*What the task requires*
The line that contains "Task: Click the toolbar grip handle at left" marks the start. Output it and all remaining lines exactly, through the final line of the listing.

:: Data shown ::

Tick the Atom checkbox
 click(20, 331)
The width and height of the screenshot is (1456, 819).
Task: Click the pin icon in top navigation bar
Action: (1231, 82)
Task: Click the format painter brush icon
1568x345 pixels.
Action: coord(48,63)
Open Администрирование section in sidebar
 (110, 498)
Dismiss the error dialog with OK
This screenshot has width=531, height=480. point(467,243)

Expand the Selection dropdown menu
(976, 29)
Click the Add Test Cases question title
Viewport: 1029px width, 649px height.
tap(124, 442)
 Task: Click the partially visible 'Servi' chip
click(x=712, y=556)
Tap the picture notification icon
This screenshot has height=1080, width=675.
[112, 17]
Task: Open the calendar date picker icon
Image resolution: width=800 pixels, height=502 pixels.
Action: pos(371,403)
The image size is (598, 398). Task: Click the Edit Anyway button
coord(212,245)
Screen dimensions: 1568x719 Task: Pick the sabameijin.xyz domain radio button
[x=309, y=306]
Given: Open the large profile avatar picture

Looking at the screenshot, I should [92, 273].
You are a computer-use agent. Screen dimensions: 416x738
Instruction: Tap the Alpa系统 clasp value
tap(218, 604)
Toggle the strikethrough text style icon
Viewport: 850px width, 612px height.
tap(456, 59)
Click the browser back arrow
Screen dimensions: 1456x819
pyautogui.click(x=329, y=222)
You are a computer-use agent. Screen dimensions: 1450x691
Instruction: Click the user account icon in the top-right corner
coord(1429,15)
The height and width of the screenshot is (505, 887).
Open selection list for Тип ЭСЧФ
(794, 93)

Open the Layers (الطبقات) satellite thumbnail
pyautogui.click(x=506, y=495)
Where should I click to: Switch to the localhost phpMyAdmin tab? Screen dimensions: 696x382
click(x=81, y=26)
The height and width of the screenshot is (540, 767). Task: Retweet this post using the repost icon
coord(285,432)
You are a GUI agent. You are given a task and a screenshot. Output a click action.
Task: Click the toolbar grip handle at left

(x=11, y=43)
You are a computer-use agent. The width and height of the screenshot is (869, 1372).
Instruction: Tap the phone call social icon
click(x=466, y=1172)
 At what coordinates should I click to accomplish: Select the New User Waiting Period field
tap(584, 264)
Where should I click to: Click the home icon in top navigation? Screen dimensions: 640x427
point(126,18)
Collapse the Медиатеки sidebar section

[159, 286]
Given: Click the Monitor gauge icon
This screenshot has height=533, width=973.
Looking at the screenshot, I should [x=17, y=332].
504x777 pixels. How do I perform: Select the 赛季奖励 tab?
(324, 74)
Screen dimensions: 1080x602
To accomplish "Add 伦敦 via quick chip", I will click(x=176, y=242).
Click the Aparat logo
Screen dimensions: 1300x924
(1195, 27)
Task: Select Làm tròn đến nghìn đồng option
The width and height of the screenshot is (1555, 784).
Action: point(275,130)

:::

*Completed exercise*
Task: Click the toolbar grip handle at left

(x=11, y=43)
You are a computer-use agent. The width and height of the screenshot is (869, 1372).
Instruction: Tap the phone call social icon
click(x=466, y=1172)
 At what coordinates should I click to accomplish: Select the New User Waiting Period field
tap(584, 264)
Where should I click to: Click the home icon in top navigation? Screen dimensions: 640x427
point(126,18)
Collapse the Медиатеки sidebar section

[159, 286]
Given: Click the Monitor gauge icon
This screenshot has height=533, width=973.
Looking at the screenshot, I should [x=17, y=332].
504x777 pixels. How do I perform: Select the 赛季奖励 tab?
(324, 74)
Screen dimensions: 1080x602
To accomplish "Add 伦敦 via quick chip", I will click(x=176, y=242).
Click the Aparat logo
Screen dimensions: 1300x924
(1195, 27)
Task: Select Làm tròn đến nghìn đồng option
The width and height of the screenshot is (1555, 784).
Action: point(275,130)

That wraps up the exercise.